I’m talking about people who don’t want to take unnecessary medication, who are aware that for many medications (as you yourself described in another comment of yours, I believe regarding statins) the research underlying them is iffy and the side effects can be worse than the problem. They also know that (as I believe you also acknowledged) some doctors push meds on their patients because they think they want them and because in some cases it is easier and they can’t figure out what else to do.
These are the people to whom I refer.
Neo:
I was not talking from the sidelines, but from being in the game. It was the Worried Well that drove me out of the practice of internal medicine.
Your Worrieds may be different from mine. Mine all had complaints-that’s why they made appointments- and one has to rule out serious causes for their complaint(s) at a cost of time and money. When told nothing bad turned up, they were usually not reassured. Their complaints did not go away, and they found docs who would prescribe instead of appeal to their reason, explain, blah blah.
PS: if a medicine is ‘unnecessary’, does the patient bear the responsibility for seeking an Rx (if given for no other reason than to make them less unhappy with the ‘provider’) ?
Don Carlos:
In your first comments, you indicated that the “worried wells” did not want to take meds:
And I said most of the “worried wells” I know LIKE to take meds and want them, whether they need them or not:
So then, in the response you wrote at 9:08 PM, you seemed to be agreeing with me when you said [emphasis mine]:
So we seem to be agreeing about who the “worried wells” are, not disagreeing.
My point was, and is, that your “worried well” population is not the population I’m talking about when I say I know a lot of people who don’t want to take unnecessary medication. That is a different group.
And I’m also saying that, that if a patient is less inclined to take medication at the drop of a hat, and doesn’t want a doctor who does things like prescribe antibiotics when they are not needed, then that person will gravitate to and choose a doctor who doesn’t do that.
So I think you are misunderstanding my points.
My point is that the docs who don’t do that are very few, and likely are not findable by patients. They may exist at academic med centers, but who is going to go see them for their non-prescribing? Patients expect treatment; that is why they go. They also do not know when Rxs are ‘not needed’; if they do know. they stay home. And sometimes they are wrong in so deciding.
Don Carlos:
I don’t want to belabor the point (and perhaps I already have), but I know plenty of people who actually go to certain doctors for the very reason that that doctor takes more time to explain about meds, and only prescribes when necessary. These patients know something about problems in medicine such as the over-prescribing of antibiotics, for example, and are reassured when he explains why he’s prescribing something and/or why he’s not. He has a lot of patients and no problem making a very good living.

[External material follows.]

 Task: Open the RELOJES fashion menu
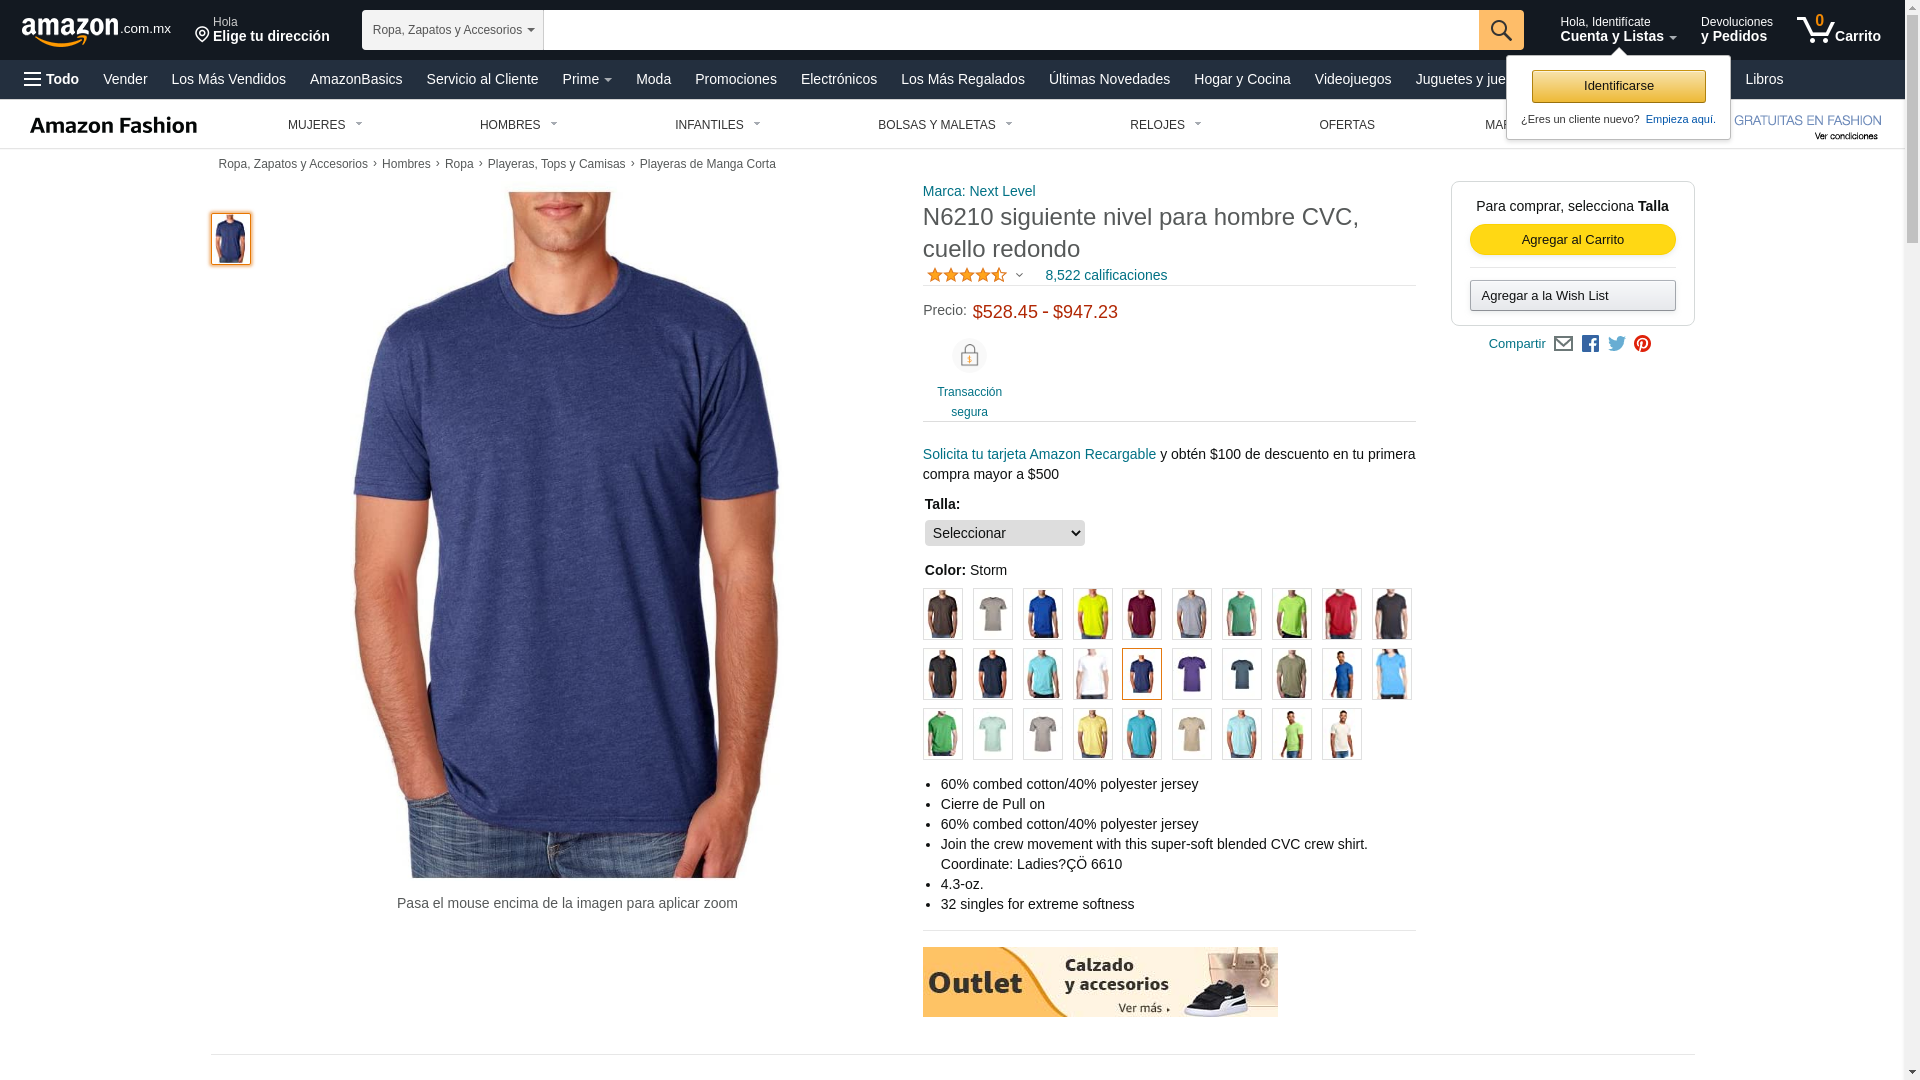tap(1165, 125)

And of course this is not the majority of patients. But it is a substantial minority, enough to support quite a few doctors who wish to function that way. I don’t know the statistics about how many, but I suspect quite a few.
And these patients aren’t prescribing for themselves. They just want a doctor whose general philosophical attitude towards medicine agrees with theirs.
Good discussion. Thanks for taking the time, Neo.
The patients you know, and their docs, are a special breed. Maybe the docs take only cash, no insurance. That’s what I would do: better care, fewer patients, more time per patient, no 3rd party drivers; just doing the right thing.